A report of the Bank of England from 2020, and a recent comment from the Bank of international Settlements point at the fact that many financial institutions rely on common IT systems, cloud providers, data analytics, and other services provided big global tech companies. Big tech interdependencies come with specific risks, which the industry and the regulator should address, but what can individual companies do to lower their vulnerabilities?
Banks and anyone else who intends to place secure systems into the cloud must ensure that the agreements that they strike with suppliers provide for the required high levels of security and resilience across these systems.

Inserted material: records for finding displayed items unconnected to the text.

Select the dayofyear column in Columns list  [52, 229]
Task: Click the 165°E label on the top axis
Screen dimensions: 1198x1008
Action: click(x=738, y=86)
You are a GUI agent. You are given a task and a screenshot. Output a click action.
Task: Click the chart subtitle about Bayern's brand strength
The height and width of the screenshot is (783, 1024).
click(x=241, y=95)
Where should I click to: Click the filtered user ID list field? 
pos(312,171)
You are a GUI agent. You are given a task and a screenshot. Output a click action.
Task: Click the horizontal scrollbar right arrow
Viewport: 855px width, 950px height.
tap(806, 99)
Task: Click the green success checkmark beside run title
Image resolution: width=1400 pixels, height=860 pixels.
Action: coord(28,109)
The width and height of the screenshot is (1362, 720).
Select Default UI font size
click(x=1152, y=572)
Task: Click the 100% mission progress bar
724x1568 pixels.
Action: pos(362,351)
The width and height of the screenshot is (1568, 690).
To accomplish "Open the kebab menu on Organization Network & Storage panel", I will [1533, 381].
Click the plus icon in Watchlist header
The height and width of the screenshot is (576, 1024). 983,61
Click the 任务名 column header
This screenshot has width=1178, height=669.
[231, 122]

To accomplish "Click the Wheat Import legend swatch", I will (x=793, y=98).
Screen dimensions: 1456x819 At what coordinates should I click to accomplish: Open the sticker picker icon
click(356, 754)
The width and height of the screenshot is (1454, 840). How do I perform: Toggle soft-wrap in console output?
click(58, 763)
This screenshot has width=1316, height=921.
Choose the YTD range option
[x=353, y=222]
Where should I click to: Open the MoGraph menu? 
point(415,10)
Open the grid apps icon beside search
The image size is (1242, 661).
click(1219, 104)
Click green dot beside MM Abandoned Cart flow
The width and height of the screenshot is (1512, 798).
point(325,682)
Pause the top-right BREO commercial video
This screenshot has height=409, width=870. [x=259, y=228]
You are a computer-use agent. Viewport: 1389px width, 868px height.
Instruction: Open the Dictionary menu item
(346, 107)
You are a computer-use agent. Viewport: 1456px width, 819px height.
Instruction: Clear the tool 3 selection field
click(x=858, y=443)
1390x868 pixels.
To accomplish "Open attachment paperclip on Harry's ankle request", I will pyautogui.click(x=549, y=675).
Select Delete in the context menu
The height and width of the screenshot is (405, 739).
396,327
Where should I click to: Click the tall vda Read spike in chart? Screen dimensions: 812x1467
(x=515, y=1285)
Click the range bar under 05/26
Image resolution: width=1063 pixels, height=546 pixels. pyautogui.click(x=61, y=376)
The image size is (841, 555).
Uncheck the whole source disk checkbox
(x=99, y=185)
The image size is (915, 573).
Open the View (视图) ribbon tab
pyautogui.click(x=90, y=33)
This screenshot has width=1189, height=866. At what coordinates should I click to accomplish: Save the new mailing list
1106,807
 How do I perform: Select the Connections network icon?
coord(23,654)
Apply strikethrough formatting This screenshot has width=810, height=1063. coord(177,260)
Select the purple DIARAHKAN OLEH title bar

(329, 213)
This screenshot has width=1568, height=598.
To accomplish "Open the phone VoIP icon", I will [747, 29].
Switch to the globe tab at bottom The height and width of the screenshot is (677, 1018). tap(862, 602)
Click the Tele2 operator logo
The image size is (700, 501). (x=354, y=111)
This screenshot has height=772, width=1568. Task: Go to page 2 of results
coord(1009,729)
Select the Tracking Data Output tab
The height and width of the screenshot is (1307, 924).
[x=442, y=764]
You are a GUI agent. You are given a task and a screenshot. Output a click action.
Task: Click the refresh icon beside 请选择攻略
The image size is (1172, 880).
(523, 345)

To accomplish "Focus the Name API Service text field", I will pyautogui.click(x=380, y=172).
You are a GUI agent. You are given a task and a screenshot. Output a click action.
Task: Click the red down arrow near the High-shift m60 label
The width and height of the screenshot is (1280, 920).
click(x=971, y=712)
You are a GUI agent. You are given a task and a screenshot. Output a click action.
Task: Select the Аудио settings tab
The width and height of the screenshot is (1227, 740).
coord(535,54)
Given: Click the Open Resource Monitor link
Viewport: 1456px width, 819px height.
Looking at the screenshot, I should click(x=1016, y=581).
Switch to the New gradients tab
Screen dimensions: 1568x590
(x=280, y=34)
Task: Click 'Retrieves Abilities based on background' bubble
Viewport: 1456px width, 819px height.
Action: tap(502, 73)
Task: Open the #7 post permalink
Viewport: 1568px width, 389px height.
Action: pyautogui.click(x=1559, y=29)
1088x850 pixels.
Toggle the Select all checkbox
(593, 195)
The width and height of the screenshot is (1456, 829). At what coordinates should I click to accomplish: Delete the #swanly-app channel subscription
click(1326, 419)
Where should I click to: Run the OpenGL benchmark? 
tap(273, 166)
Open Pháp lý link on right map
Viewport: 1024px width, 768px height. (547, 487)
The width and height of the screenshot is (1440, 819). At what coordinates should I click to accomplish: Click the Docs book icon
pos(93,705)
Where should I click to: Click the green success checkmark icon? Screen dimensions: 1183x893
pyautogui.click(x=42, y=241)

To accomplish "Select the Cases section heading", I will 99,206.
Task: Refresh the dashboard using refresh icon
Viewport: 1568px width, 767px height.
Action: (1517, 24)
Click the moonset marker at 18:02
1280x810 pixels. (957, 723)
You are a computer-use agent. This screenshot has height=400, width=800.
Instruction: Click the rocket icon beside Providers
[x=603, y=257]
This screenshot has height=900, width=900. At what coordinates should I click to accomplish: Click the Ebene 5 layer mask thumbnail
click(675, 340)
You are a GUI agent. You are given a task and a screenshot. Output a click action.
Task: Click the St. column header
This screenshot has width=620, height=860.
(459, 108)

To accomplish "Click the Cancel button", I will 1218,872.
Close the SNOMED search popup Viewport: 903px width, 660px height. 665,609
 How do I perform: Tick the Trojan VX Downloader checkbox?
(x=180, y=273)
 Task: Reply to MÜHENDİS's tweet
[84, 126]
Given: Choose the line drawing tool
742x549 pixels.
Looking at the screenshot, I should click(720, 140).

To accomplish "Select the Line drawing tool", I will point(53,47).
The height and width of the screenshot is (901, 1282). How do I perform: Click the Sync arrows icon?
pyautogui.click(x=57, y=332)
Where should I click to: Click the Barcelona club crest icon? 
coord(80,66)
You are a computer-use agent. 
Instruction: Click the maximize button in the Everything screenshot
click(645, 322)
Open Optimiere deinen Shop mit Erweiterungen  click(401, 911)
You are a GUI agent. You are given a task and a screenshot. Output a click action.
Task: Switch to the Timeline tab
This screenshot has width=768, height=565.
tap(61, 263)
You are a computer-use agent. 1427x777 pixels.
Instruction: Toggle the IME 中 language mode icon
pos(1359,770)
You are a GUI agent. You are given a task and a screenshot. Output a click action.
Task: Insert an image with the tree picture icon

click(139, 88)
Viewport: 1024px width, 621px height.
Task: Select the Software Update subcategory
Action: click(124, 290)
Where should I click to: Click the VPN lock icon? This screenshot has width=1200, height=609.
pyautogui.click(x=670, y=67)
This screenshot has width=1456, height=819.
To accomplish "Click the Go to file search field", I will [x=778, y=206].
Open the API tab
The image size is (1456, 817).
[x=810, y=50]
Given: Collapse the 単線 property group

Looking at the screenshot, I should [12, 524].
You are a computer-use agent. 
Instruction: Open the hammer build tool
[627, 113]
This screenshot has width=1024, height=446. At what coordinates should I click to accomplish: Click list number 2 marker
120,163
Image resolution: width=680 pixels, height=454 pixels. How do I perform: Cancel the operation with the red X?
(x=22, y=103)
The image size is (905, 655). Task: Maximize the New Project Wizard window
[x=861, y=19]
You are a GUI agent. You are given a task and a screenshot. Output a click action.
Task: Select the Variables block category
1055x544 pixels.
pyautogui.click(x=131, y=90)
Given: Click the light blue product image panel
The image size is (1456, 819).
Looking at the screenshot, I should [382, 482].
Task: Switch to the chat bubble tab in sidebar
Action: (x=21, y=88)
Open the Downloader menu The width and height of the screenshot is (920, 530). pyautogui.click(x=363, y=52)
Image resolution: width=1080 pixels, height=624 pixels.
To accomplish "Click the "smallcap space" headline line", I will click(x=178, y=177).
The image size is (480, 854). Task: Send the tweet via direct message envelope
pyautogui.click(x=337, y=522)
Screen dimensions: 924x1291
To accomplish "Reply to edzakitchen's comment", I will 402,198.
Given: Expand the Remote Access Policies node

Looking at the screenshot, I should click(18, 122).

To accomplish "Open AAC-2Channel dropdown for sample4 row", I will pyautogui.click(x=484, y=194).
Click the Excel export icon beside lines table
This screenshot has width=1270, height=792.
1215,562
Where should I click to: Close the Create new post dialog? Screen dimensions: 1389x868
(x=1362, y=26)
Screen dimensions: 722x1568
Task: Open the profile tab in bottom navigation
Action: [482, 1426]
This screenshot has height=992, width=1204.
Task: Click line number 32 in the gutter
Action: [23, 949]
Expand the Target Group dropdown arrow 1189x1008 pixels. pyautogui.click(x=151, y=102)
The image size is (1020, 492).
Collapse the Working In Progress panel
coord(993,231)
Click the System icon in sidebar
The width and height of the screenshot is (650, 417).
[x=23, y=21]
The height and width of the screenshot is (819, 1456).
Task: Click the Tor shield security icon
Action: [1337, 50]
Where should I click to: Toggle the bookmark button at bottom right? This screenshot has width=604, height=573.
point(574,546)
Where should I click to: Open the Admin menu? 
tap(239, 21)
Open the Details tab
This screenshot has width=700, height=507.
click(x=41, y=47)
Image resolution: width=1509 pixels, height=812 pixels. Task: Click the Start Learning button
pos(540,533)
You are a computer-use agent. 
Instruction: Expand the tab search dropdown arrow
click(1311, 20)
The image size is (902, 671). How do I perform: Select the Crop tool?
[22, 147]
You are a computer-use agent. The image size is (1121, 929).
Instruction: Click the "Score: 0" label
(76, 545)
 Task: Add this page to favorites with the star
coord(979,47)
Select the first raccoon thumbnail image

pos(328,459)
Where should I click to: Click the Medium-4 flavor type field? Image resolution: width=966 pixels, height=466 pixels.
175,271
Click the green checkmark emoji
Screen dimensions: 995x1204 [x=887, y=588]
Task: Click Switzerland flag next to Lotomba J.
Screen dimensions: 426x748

This means that contracts should contain, at a minimum:
- Disaster recovery and business continuity terms that set out what will happen if a supplier’s systems are the victims of a cyber-attack or general failure
- Service levels setting out the required standards to be met by suppliers that match a customer’s regulatory requirements
- Obligations to ensure the highest levels of anti-virus and firewall monitoring
- Obligations to ensure information security and data protection requirements are fully met, both physically and logically
- Robust governance and reporting requirements are in the agreement so that customer’s remain aware of issues
- Suitable liability and insurance provisions to deal with any contract breaches; and
- Suitable termination and exit management provisions are included to deal with the transfer of service provision to the customer or a third party provider.
This is the tip of the iceberg when it comes to ensuring that a customer’s sensitive and business critical IT systems and data are protected and further considerations or a customer’s situation and requirements will always be required.